Closed bitnom closed 1 year ago
Hi, Thanks a lot for your interests in the INSTRUCTOR model!
Theoretically, we can increase the maximum length to a large number, but we have not tried the INSTRUCTOR model for documents with several thousand tokens. More use cases may be posted here for further discussion!
@hongjin-su How large of a number that we can increase the maximum sequence length? Can we increase it without re-training?
@jlia0 Thanks a lot for your comments!
You may increase the maximum sequence length a little bit without re-training, e.g., 768. However, if the sequence length is too long, you may experience low efficiency (as the transformer architecture requires O(n^2) time complexity) and slight performance drop.
Feel free to add any further questions or comments!
Feel free to re-open the issue if you have any further questions or comments!
Do you have any data on the performance given a range of input lengths?
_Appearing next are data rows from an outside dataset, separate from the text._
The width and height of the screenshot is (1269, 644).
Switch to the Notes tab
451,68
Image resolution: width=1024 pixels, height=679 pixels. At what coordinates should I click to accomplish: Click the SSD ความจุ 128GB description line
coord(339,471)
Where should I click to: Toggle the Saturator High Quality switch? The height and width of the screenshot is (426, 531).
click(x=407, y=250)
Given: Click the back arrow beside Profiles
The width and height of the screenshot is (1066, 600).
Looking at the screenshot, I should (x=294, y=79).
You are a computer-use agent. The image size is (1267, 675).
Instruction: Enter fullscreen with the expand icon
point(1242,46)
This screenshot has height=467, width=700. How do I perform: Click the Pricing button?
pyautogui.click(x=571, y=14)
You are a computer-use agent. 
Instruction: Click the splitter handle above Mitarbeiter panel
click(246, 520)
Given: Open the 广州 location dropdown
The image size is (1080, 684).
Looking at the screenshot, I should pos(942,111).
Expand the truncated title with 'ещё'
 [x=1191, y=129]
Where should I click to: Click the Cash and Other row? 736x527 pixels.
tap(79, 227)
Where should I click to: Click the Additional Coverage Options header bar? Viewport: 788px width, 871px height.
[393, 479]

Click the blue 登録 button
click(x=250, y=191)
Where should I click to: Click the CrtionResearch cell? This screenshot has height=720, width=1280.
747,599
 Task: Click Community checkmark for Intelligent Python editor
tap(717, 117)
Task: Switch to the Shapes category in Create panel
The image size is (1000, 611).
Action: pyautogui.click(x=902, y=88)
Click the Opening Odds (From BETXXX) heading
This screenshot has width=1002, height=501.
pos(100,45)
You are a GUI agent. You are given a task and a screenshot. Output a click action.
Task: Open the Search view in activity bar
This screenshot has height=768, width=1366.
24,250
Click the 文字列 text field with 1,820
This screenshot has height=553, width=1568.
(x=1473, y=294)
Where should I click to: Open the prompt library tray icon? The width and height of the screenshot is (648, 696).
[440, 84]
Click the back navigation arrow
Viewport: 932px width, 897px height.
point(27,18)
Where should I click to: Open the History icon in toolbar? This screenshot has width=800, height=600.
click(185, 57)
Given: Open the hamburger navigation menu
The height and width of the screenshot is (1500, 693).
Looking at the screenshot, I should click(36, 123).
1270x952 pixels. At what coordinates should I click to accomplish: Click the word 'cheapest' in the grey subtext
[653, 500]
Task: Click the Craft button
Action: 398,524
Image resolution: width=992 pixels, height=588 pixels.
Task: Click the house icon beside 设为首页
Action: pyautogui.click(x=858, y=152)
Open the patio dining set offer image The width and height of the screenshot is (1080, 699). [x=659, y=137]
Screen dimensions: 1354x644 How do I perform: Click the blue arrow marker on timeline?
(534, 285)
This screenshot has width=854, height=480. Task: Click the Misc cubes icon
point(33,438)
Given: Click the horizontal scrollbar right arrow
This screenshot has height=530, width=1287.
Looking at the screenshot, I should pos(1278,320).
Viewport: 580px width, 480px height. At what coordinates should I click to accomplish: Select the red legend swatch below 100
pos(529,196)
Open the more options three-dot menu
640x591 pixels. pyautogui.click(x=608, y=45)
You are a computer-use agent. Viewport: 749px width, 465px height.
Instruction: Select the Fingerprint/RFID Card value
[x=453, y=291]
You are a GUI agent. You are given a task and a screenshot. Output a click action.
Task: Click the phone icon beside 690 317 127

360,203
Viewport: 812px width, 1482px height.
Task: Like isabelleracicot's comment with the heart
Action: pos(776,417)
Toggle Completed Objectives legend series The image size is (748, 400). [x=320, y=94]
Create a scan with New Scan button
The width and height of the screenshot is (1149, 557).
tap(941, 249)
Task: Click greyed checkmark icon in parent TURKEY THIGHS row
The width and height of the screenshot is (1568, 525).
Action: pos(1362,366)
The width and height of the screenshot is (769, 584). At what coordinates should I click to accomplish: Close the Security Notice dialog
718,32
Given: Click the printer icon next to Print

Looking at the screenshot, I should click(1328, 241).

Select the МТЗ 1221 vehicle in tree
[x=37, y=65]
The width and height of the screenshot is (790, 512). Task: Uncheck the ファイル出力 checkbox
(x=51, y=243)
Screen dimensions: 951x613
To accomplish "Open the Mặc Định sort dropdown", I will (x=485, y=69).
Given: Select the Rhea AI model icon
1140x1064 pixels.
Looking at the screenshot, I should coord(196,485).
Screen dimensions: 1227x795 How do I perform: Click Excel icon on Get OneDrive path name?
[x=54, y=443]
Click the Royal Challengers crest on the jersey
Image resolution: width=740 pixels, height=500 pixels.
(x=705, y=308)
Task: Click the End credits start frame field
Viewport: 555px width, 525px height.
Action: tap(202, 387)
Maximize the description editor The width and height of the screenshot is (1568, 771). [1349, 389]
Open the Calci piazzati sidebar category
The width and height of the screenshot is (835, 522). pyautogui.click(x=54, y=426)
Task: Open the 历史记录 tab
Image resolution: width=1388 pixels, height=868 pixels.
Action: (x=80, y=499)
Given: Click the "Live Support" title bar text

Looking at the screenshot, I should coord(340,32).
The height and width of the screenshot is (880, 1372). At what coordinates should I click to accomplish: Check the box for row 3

I'm working on neural search, and I came across instructor-xl as a potential replacement for text-embedding-ada-002, which has an context window of 8,191 tokens. Can instructor-xl handle that length without degrading? Any longer?
Issue 12 touched on this but didn't provide many details.
My immediate use is cosine similarity for search but I also have a need for clustering and categorization. Any info you can provide regarding the context length in relation to these use-cases will be super helpful and appreciated.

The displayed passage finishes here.